======== SELECTED TEXT ========

At which point we continue to section 8.
            Now, given the genesis of the book – written in prison with an eye to fooling the censors, heavily symbolic and circumscribed; circulated for years in Russia, where it was banned, in hand-copied editions; edited and re-edited – it’s feasible that something just got lost along the way.
            However, you can’t escape the feeling that here, in the middle of one of the most powerful passages in the book, something just didn’t sit right with the bureaucrat assigned to publish it. For all the faulty syntax and malapropisms of a work produced quickly under pressure, this is the only glaring, complete, and unexplained gap.
            (Don’t think for a minute that I’m picking on Russia and ignoring the west. In the US, Hollywood producers collected Academy Awards and millions of dollars off the backs of men like Dalton Trumbo and Howard Fast, while the authors themselves languished, blacklisted and penurious.

======== INFORMATION PROVIDED ========

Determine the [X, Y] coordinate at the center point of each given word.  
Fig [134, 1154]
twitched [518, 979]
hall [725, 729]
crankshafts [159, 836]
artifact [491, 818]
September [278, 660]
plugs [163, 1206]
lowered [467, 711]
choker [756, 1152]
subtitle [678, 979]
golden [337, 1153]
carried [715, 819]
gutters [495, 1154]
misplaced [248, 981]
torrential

========

PROBLEM 1: In the excerpt on the book's censorship, which two authors are named as having been blacklisted while Hollywood producers profited?
PROBLEM 2: Duplicate the excerpt on the book's censorship between "However, you can’t" and "and unexplained gap.", inclusive.
PROBLEM 3: Write the next part of the excerpt on the book's censorship, picking up after its final sentence.
The saved entries are not needed for any of the work.

ANSWER 1: Dalton Trumbo and Howard Fast.

ANSWER 2:
However, you can’t escape the feeling that here, in the middle of one of the most powerful passages in the book, something just didn’t sit right with the bureaucrat assigned to publish it. For all the faulty syntax and malapropisms of a work produced quickly under pressure, this is the only glaring, complete, and unexplained gap.

ANSWER 3:
            Here in Australia, we lionise men like Henry Lawson – ignoring the fact he was not only a Republican and out and out socialist but, at the turn of the twentieth century, already decrying our largely urban population’s identification with an outback ideal whose reality he knew to be lonely, pitiless and miserable.
            The difference – small but not insignificant – is that you won't find a copy of Spartacus, Johnny Got His Gun or The Collected Works of Henry Lawson with politically embarrassing passages unaccountably expunged.)
            It’s hard not to think that Chernyshevsky – celebrated as a “forerunner of Lenin” – would, were he born a century later, have lived almost exactly the same life.
            There will always be tyrants or potential tyrants. Great artists – Chernyshevsky; Shakespeare under the Tudors and Stuarts – find a way to get their point across; often under the noses, even on the dime, of those they’re excoriating.
            And personally, I’d like to think Nikolai was right about our evolving nature.